Komisch, weil ich nicht so viel sprach und weil ich mit derselben ausdruckslosen Miene die Gruppe betrat, wie ich sie am Tag zuvor verlassen hatte.
In meinen Augen hatte sich schon immer die grenzenlose Leere gespiegelt und ich glaubte, auch das war ein Punkt an mir, der viele abschrecken ließ.

In der Grundschule wollte ebenfalls niemand meinen Kontakt und als Peter in der zweiten Klasse die Schule wechselte, verließ mich auch mein einziger Freund.

Unsere Freundschaft war anders gewesen, als die der anderen.
Eine typische Freundschaft bestand aus tausenden Umarmungen, gemeinsamen Ausflügen und albernen Insidern, über die man jahrelang zu lachen hatte.
Zwischen ihm und mir hatte es sowas nie gegeben und doch war ich mir sicher, dass wir beide Freunde gewesen waren. Beste Freunde.

Uns hatte vor allem die Ruhe verbunden. Der Drang den Mund zu schließen und stiller Beobachter der Situation zu sein.
Wir hatten so gut wie nie geredet.
Nachmittags hatten wir zu zweit auf einer Bank gesessen und jeder still für sich ein Buch gelesen.
Oder wir hatten Musik von seinem tollen MP3-Player gehört und dabei die Wolken am Himmel gezählt.

Womöglich denkst du, das wäre langweilig gewesen.
Glaub mir, das war es nicht.
Ich hatte nie etwas mehr genossen, als die Ruhe und die Gesellschaft eines Menschen, der mich auch ohne Worte zu verstehen schien.
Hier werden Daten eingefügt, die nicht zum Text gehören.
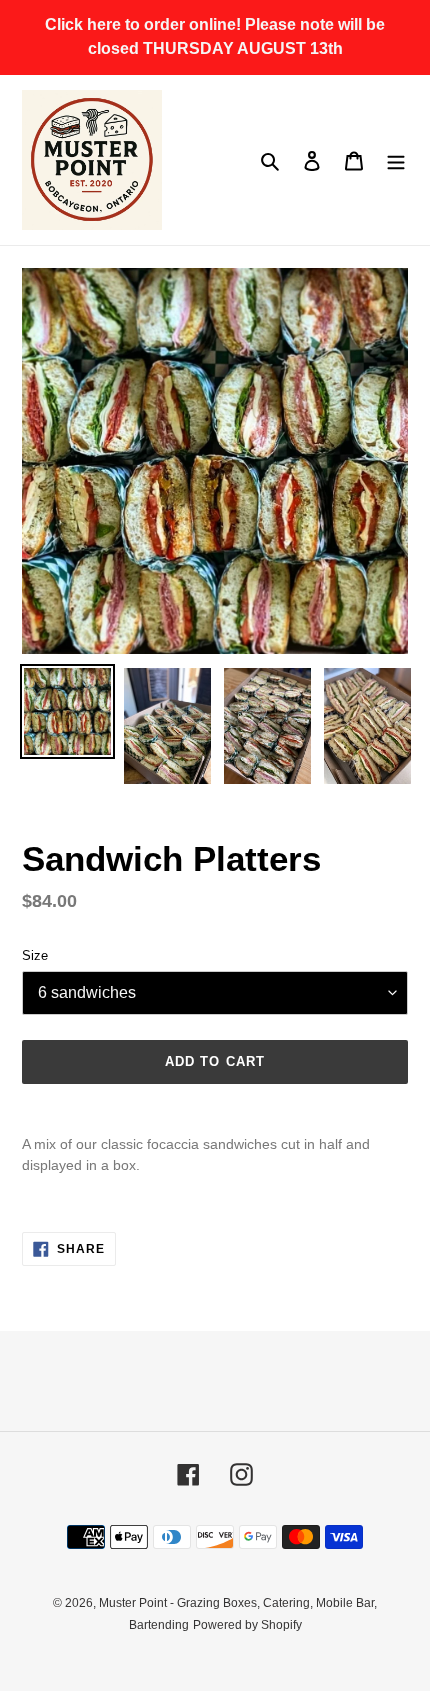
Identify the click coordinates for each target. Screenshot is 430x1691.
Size (35, 955)
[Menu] (396, 160)
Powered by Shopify (247, 1625)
Mir war nie Zeit geblieben Peter wirklich zu vermissen, denn während ich in der Schule nur noch alleine war und zum größten Außenseiter überhaupt mutierte, ging bei mir Zuhause die Hölle los.

Ich hatte unser Strandhaus immer besonders gern gehabt.
An windigen Tagen hatte ich durch mein geschlossenes Fenster das Meer rauschen hören können und ich erinnerte mich an unzählige Abende im Juni, die ich bloß im Sand gelegen und meine Hände unter der erhitzten Oberfläche vergraben hatte.
Ich hatte das immer genossen, ebenso wie das Gefühl einer ruhigen Nacht, die mit einem klaren Sternenhimmel begann und mit einem nebligen Sonnenaufgang endete.

In der zweiten Klasse, kurz nachdem Peter umgezogen war, verstarb mein Großvater.
Er war krank gewesen, unglaublich krank. Trotzdem war er der beste Großvater gewesen, den ich hätte haben können.
Seine treue Seele hatte meist den ganzen Tag in einem Schaukelstuhl auf der Veranda seines Hauses gesessen und sich von Winde schaukeln lassen.
Die letzten Monate seines Lebens waren die reinste Qual für ihn und er hatte körperlich unglaublich viel durchzustehen, doch er blieb immer derselbe Mann.

Jeden Morgen, wenn ich an seinem Haus vorbei zur Schule lief, war er da gewesen, hatte die Hand gehoben und laut durch die Nachbarschaft gegrüßt.
»Guten Morgen, Sonnenkind!«, hatte er gerufen und mir einen Luftkuss durch den Vorgarten zugeworfen, den ich lächelnd aufgefangen und an mein Herz gehalten hatte.
Grandpa und ich, das war etwas ganz für sich allein gewesen.
Er hasste Gesellschaft und Menschen die diskutierten und redeten und letztendlich doch zu keiner Lösung kamen.
Deswegen hatte er oft Streit mit seinen Nachbarn. Sie redeten ihm zu viel und störten ihn bei seinem Genuss im Schaukelstuhl zu sitzen.